| What is required |
Each line shown below should be copied exactly.

| Saved entries |
* * * *

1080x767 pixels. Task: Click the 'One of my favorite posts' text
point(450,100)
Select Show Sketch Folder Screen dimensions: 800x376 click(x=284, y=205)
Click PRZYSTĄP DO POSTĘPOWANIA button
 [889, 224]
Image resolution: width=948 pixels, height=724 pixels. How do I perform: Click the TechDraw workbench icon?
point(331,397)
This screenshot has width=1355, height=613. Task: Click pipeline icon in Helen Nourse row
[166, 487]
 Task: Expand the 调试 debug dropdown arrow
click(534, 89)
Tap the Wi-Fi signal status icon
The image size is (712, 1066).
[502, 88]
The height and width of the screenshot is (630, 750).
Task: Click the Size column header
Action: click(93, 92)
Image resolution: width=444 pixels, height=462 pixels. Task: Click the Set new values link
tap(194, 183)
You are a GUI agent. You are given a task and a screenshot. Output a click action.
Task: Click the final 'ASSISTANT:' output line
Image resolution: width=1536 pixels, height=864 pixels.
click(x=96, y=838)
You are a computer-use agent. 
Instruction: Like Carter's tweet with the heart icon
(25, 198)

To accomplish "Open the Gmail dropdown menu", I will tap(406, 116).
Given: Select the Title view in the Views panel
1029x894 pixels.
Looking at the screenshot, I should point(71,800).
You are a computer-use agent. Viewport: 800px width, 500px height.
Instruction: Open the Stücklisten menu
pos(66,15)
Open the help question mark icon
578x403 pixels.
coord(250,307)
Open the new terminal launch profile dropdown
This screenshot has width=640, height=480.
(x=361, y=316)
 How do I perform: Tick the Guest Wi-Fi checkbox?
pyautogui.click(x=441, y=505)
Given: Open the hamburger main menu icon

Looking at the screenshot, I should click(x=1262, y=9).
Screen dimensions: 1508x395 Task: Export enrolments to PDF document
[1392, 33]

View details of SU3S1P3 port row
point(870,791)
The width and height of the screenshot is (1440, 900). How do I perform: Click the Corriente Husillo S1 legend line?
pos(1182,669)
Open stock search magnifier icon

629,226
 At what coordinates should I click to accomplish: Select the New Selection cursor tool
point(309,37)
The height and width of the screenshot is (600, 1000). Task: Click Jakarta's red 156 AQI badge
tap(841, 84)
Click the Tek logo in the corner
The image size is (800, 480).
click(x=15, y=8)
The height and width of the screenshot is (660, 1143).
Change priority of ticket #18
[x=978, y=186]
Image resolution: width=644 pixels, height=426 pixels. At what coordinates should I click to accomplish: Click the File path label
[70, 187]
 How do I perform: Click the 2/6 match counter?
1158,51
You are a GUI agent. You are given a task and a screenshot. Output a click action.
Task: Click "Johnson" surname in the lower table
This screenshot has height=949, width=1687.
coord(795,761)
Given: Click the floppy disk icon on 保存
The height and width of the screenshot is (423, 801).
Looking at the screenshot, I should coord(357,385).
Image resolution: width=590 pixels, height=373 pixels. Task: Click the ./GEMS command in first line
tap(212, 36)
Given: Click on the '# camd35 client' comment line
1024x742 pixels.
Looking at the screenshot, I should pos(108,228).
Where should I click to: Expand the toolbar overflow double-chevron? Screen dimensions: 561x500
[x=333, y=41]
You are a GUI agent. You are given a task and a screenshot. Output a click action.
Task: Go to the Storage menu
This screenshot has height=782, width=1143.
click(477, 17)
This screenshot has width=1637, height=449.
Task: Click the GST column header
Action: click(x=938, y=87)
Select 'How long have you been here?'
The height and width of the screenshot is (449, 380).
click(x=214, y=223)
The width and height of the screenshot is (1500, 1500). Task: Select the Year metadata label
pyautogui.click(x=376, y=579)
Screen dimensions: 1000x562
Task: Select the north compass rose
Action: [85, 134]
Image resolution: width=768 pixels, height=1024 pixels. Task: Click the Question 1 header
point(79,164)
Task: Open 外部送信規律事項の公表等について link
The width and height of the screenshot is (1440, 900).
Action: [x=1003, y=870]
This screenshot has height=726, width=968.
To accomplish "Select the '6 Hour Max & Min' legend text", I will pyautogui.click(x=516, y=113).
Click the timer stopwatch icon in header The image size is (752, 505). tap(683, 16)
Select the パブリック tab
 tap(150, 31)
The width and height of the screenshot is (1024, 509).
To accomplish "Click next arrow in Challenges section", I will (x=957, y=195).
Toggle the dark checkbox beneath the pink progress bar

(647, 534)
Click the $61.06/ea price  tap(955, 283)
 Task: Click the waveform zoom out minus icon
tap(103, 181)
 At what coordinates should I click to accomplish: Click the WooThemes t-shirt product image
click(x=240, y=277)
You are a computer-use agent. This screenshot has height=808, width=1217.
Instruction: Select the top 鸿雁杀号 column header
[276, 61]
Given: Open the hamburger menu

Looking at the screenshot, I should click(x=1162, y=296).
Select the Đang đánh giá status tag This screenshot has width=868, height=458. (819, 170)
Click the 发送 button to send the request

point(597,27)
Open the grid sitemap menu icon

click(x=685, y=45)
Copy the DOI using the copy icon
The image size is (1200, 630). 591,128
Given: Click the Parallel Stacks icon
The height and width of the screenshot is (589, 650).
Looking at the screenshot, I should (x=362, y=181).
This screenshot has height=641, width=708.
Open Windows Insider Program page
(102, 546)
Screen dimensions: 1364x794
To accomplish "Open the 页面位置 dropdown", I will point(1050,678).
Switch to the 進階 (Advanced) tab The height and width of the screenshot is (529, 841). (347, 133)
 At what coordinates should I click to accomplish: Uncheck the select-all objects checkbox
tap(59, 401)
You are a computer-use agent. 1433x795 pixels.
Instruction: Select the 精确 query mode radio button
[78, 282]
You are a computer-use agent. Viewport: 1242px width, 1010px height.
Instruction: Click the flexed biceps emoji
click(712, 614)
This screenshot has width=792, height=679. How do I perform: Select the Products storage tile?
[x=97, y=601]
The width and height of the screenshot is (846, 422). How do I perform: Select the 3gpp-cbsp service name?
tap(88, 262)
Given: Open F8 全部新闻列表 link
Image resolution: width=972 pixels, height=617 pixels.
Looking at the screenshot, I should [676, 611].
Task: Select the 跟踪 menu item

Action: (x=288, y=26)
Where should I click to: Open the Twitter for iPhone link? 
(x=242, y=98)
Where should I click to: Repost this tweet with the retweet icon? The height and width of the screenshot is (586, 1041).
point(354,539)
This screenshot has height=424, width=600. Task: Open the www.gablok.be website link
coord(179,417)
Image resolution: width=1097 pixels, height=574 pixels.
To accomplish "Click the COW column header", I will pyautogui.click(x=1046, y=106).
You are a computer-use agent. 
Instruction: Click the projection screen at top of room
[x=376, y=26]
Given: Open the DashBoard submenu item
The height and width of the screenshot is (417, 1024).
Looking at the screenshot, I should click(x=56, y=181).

* * * *

| Result |
1080x767 pixels. Task: Click the 'One of my favorite posts' text
point(450,100)
Select Show Sketch Folder Screen dimensions: 800x376 click(x=284, y=205)
Click PRZYSTĄP DO POSTĘPOWANIA button
 [889, 224]
Image resolution: width=948 pixels, height=724 pixels. How do I perform: Click the TechDraw workbench icon?
point(331,397)
This screenshot has width=1355, height=613. Task: Click pipeline icon in Helen Nourse row
[166, 487]
 Task: Expand the 调试 debug dropdown arrow
click(534, 89)
Tap the Wi-Fi signal status icon
The image size is (712, 1066).
[502, 88]
The height and width of the screenshot is (630, 750).
Task: Click the Size column header
Action: click(93, 92)
Image resolution: width=444 pixels, height=462 pixels. Task: Click the Set new values link
tap(194, 183)
You are a GUI agent. You are given a task and a screenshot. Output a click action.
Task: Click the final 'ASSISTANT:' output line
Image resolution: width=1536 pixels, height=864 pixels.
click(x=96, y=838)
You are a computer-use agent. 
Instruction: Like Carter's tweet with the heart icon
(25, 198)

To accomplish "Open the Gmail dropdown menu", I will tap(406, 116).
Given: Select the Title view in the Views panel
1029x894 pixels.
Looking at the screenshot, I should point(71,800).
You are a computer-use agent. Viewport: 800px width, 500px height.
Instruction: Open the Stücklisten menu
pos(66,15)
Open the help question mark icon
578x403 pixels.
coord(250,307)
Open the new terminal launch profile dropdown
This screenshot has width=640, height=480.
(x=361, y=316)
 How do I perform: Tick the Guest Wi-Fi checkbox?
pyautogui.click(x=441, y=505)
Given: Open the hamburger main menu icon

Looking at the screenshot, I should click(x=1262, y=9).
Screen dimensions: 1508x395 Task: Export enrolments to PDF document
[1392, 33]

View details of SU3S1P3 port row
point(870,791)
The width and height of the screenshot is (1440, 900). How do I perform: Click the Corriente Husillo S1 legend line?
pos(1182,669)
Open stock search magnifier icon

629,226
 At what coordinates should I click to accomplish: Select the New Selection cursor tool
point(309,37)
The height and width of the screenshot is (600, 1000). Task: Click Jakarta's red 156 AQI badge
tap(841, 84)
Click the Tek logo in the corner
The image size is (800, 480).
click(x=15, y=8)
The height and width of the screenshot is (660, 1143).
Change priority of ticket #18
[x=978, y=186]
Image resolution: width=644 pixels, height=426 pixels. At what coordinates should I click to accomplish: Click the File path label
[70, 187]
 How do I perform: Click the 2/6 match counter?
1158,51
You are a GUI agent. You are given a task and a screenshot. Output a click action.
Task: Click "Johnson" surname in the lower table
This screenshot has height=949, width=1687.
coord(795,761)
Given: Click the floppy disk icon on 保存
The height and width of the screenshot is (423, 801).
Looking at the screenshot, I should coord(357,385).
Image resolution: width=590 pixels, height=373 pixels. Task: Click the ./GEMS command in first line
tap(212, 36)
Given: Click on the '# camd35 client' comment line
1024x742 pixels.
Looking at the screenshot, I should pos(108,228).
Where should I click to: Expand the toolbar overflow double-chevron? Screen dimensions: 561x500
[x=333, y=41]
You are a GUI agent. You are given a task and a screenshot. Output a click action.
Task: Go to the Storage menu
This screenshot has height=782, width=1143.
click(477, 17)
This screenshot has width=1637, height=449.
Task: Click the GST column header
Action: click(x=938, y=87)
Select 'How long have you been here?'
The height and width of the screenshot is (449, 380).
click(x=214, y=223)
The width and height of the screenshot is (1500, 1500). Task: Select the Year metadata label
pyautogui.click(x=376, y=579)
Screen dimensions: 1000x562
Task: Select the north compass rose
Action: [85, 134]
Image resolution: width=768 pixels, height=1024 pixels. Task: Click the Question 1 header
point(79,164)
Task: Open 外部送信規律事項の公表等について link
The width and height of the screenshot is (1440, 900).
Action: [x=1003, y=870]
This screenshot has height=726, width=968.
To accomplish "Select the '6 Hour Max & Min' legend text", I will pyautogui.click(x=516, y=113).
Click the timer stopwatch icon in header The image size is (752, 505). tap(683, 16)
Select the パブリック tab
 tap(150, 31)
The width and height of the screenshot is (1024, 509).
To accomplish "Click next arrow in Challenges section", I will (x=957, y=195).
Toggle the dark checkbox beneath the pink progress bar

(647, 534)
Click the $61.06/ea price  tap(955, 283)
 Task: Click the waveform zoom out minus icon
tap(103, 181)
 At what coordinates should I click to accomplish: Click the WooThemes t-shirt product image
click(x=240, y=277)
You are a computer-use agent. This screenshot has height=808, width=1217.
Instruction: Select the top 鸿雁杀号 column header
[276, 61]
Given: Open the hamburger menu

Looking at the screenshot, I should click(x=1162, y=296).
Select the Đang đánh giá status tag This screenshot has width=868, height=458. (819, 170)
Click the 发送 button to send the request

point(597,27)
Open the grid sitemap menu icon

click(x=685, y=45)
Copy the DOI using the copy icon
The image size is (1200, 630). 591,128
Given: Click the Parallel Stacks icon
The height and width of the screenshot is (589, 650).
Looking at the screenshot, I should (x=362, y=181).
This screenshot has height=641, width=708.
Open Windows Insider Program page
(102, 546)
Screen dimensions: 1364x794
To accomplish "Open the 页面位置 dropdown", I will point(1050,678).
Switch to the 進階 (Advanced) tab The height and width of the screenshot is (529, 841). (347, 133)
 At what coordinates should I click to accomplish: Uncheck the select-all objects checkbox
tap(59, 401)
You are a computer-use agent. 1433x795 pixels.
Instruction: Select the 精确 query mode radio button
[78, 282]
You are a computer-use agent. Viewport: 1242px width, 1010px height.
Instruction: Click the flexed biceps emoji
click(712, 614)
This screenshot has width=792, height=679. How do I perform: Select the Products storage tile?
[x=97, y=601]
The width and height of the screenshot is (846, 422). How do I perform: Select the 3gpp-cbsp service name?
tap(88, 262)
Given: Open F8 全部新闻列表 link
Image resolution: width=972 pixels, height=617 pixels.
Looking at the screenshot, I should [676, 611].
Task: Select the 跟踪 menu item

Action: (x=288, y=26)
Where should I click to: Open the Twitter for iPhone link? 
(x=242, y=98)
Where should I click to: Repost this tweet with the retweet icon? The height and width of the screenshot is (586, 1041).
point(354,539)
This screenshot has height=424, width=600. Task: Open the www.gablok.be website link
coord(179,417)
Image resolution: width=1097 pixels, height=574 pixels.
To accomplish "Click the COW column header", I will pyautogui.click(x=1046, y=106).
You are a computer-use agent. 
Instruction: Click the projection screen at top of room
[x=376, y=26]
Given: Open the DashBoard submenu item
The height and width of the screenshot is (417, 1024).
Looking at the screenshot, I should click(x=56, y=181).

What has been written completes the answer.